[DATASET RECORDS]
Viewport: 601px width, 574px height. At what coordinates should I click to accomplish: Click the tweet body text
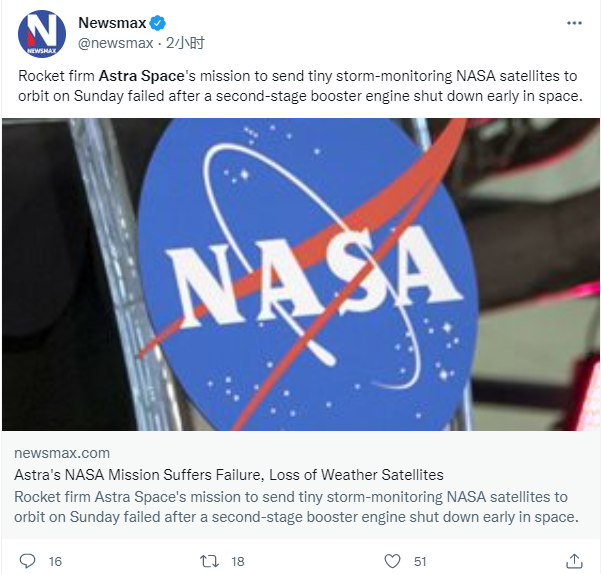(x=300, y=86)
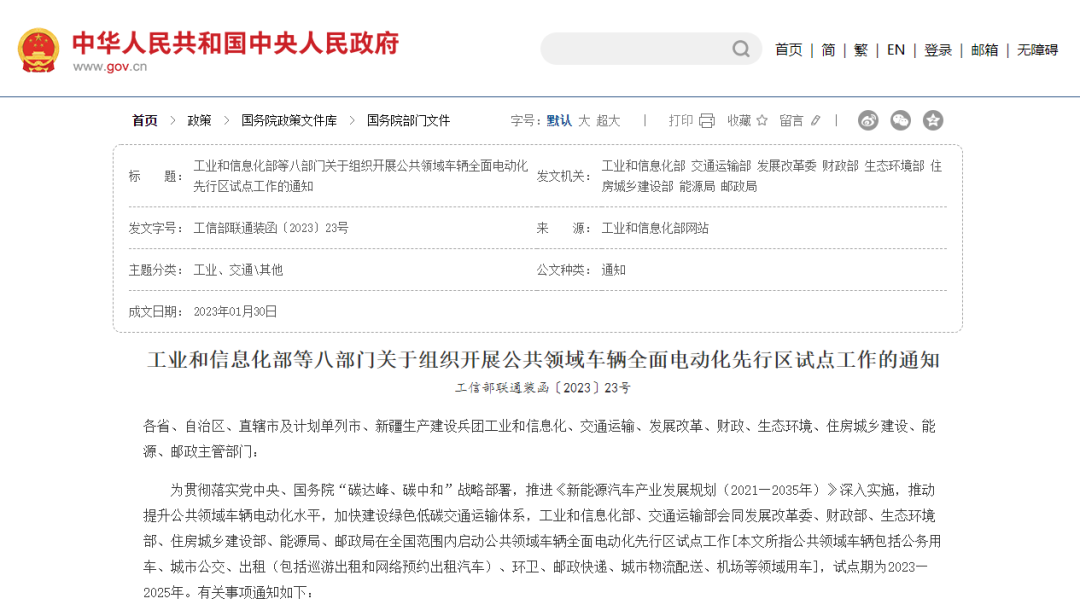Click the 邮箱 mailbox entry
1080x616 pixels.
point(984,49)
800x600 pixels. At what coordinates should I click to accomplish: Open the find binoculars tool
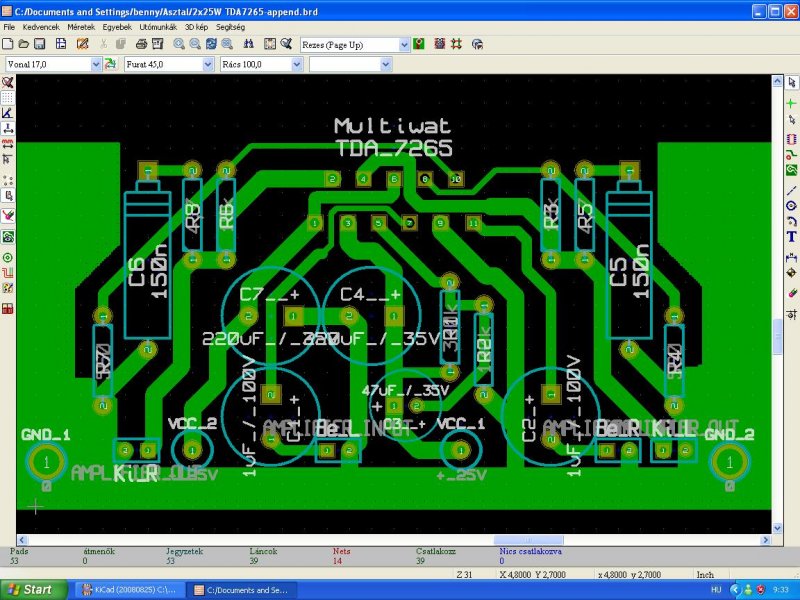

[WHAT THIS TASK INVOLVES]
Please write out all of the material above without changing a word, and omit any pictures.

[ANSWER SECTION]
Viewport: 601px width, 574px height. At what coordinates should I click to accomplish: Click the tweet body text
(x=300, y=86)
Click the 邮箱 mailbox entry
1080x616 pixels.
point(984,49)
800x600 pixels. At what coordinates should I click to accomplish: Open the find binoculars tool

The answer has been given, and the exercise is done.